The primary ballot composition involves a few caveats to ensure you don’t spoil your ballot. No doubt you will get this spiel when you go to the polls, but this is a belt-and-suspenders approach.
The Republican, DFL, and, if relevant, one or both “Weed Party” selections are on the same physical ballot, even though you are only allowed to vote for candidates in a single party for partisan races. Then, to make it even more complex, there are races that are nonpartisan, where the primary election outcome eliminates all but the top two vote-getters. And when it says only vote in one party, that means for the entire partisan part of the ballot.

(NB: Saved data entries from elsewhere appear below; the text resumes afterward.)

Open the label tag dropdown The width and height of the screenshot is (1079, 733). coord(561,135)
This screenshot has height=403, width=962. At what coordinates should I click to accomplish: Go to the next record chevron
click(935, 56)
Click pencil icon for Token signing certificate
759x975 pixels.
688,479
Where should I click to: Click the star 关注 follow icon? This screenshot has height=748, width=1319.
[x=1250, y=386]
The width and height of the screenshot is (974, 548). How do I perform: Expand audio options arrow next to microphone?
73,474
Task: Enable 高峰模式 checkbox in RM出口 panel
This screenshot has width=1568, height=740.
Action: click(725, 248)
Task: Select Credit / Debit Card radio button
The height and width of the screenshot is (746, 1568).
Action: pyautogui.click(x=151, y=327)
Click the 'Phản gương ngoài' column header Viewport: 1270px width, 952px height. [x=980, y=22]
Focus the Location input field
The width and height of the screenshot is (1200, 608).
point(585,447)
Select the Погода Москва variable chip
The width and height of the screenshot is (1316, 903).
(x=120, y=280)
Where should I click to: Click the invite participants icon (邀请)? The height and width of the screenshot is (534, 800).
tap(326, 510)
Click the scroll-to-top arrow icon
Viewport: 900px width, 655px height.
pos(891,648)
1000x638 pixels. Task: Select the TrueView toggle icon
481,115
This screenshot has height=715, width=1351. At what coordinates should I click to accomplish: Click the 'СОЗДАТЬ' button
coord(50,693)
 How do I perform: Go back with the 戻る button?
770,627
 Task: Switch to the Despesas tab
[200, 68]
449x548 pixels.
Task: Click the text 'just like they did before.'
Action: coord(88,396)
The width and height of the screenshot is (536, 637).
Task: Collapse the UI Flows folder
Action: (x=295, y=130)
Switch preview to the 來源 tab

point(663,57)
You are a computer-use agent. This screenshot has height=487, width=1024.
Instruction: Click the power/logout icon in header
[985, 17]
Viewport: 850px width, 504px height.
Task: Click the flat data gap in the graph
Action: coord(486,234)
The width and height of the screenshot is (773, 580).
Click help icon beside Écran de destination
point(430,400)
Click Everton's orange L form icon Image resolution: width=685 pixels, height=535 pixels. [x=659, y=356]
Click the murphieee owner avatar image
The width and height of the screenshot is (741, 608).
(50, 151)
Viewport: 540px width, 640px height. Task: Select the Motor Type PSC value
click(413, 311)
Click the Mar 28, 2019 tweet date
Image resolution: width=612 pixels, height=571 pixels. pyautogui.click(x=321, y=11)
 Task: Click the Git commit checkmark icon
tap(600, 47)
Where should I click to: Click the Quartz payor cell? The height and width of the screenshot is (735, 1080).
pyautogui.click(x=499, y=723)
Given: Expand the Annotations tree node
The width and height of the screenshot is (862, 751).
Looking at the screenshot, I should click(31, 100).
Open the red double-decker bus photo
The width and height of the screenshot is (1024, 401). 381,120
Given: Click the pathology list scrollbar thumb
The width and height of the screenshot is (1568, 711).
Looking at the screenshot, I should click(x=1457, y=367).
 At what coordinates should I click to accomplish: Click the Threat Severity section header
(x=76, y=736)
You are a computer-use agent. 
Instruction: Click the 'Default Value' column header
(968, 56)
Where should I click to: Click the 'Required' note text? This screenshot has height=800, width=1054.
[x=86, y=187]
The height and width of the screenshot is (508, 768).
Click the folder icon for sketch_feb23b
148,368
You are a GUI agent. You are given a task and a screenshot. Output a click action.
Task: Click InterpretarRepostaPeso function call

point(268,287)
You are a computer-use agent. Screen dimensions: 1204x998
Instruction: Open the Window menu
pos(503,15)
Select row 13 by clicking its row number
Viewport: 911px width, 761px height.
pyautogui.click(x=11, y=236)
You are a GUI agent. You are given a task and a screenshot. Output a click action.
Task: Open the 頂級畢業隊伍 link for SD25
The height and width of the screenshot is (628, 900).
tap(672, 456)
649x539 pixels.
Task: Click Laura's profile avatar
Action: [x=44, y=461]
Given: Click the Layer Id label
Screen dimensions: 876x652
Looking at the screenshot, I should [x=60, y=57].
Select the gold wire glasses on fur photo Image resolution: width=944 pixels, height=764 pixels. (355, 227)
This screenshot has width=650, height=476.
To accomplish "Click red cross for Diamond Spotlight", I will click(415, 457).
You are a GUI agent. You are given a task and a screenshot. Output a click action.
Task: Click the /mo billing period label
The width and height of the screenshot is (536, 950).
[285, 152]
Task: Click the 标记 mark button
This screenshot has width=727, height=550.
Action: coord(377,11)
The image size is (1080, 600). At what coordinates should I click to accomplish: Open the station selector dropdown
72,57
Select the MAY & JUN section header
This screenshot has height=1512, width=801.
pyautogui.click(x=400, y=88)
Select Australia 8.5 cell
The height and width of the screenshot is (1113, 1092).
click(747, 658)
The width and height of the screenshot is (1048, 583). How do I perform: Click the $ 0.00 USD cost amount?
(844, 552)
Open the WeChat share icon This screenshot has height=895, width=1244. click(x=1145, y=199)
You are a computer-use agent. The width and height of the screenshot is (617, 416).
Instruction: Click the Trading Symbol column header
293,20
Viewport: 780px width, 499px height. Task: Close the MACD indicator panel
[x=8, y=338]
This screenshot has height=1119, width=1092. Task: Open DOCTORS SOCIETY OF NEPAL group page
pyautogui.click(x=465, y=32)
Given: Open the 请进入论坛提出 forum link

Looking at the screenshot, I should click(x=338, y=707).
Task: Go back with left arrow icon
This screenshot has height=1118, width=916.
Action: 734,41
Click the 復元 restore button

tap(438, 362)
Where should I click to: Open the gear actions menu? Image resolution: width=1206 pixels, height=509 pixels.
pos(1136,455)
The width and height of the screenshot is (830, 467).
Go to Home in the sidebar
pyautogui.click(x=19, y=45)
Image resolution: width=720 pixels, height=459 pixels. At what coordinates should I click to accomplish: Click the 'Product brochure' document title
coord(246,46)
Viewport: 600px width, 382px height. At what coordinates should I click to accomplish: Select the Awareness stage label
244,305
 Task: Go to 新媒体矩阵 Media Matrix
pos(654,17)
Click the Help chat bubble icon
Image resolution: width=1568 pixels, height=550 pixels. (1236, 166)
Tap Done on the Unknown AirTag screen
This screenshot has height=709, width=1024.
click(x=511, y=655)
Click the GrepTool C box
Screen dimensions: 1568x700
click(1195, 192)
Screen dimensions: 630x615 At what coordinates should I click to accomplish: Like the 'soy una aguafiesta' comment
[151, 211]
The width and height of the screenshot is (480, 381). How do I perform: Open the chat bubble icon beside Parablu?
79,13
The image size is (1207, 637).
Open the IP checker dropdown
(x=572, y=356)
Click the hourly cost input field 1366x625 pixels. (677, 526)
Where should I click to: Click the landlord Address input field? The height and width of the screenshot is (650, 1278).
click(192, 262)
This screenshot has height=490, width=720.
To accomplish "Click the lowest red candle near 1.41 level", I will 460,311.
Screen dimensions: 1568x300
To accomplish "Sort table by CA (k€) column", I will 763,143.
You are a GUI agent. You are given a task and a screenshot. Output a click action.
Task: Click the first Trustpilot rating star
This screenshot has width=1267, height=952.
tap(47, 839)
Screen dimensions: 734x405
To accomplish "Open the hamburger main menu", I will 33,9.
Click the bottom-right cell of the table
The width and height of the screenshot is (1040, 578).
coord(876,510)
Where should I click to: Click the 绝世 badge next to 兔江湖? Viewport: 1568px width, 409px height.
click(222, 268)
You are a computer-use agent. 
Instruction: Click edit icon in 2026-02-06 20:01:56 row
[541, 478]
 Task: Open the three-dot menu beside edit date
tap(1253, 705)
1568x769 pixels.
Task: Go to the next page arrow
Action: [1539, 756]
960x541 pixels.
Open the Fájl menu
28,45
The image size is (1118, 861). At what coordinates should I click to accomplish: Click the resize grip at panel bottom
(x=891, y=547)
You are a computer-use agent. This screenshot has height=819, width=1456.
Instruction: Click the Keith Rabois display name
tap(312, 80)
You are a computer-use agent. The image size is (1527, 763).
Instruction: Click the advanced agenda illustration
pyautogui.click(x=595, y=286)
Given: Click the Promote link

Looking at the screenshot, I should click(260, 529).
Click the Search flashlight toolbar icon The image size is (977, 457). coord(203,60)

This is simplified by the Secretary of State’s office to: “Don’t cross the line between columns.”
Hopefully, the nonpartisan races won’t be arranged in columns, to make it visibly apparent that all voters can vote for any of them, as per the instructions. At least they’re on the flip side of the ballot, so that helps.
There is such a thing as strategic or cross-over voting, especially in primaries. For example, you may reason that the governor’s primary race is a walk in the park for the DFL incumbent, and you think that if the top contender for the Republican ticket, Scott Jensen, gets the nomination he is not only a possible winner in the general, but he would make a much more dangerous governor for Minnesota. In such a scenario, you might be tempted to vote in the Republican primary in this race for Bob Carney, Jr., even though you plan to vote DFL in the general. But beware! This is only a viable plan if all your other DFL primary races are similarly either “safe” for your preferred candidates or you have no clear preference. Remember, if you vote in the Republican column for any race, you cannot vote in any DFL race on that ballot or it will be rejected.
Now, when to vote? And, if voting early, should you vote in person or by mail? All those options are on the table. In-person and absentee (by mail) voting are open NOW and in-person polling places remain open until 5 p.m. on Monday, Aug. 8. You can also ask for a mail ballot, but then personally deliver it to volunteers outside the in-person polling place assigned to you rather than actually mailing it. If you don’t do any of those, vote in person on Aug. 9. Your polling place may have changed, so look it up online before you go. I have been voting early in person ever since that option was first offered and I love it. Much less stress. Again, if you have any questions or doubts, call the Minnesota Secretary of State’s office at 651-215-1440 or visit sos.state.mn.us.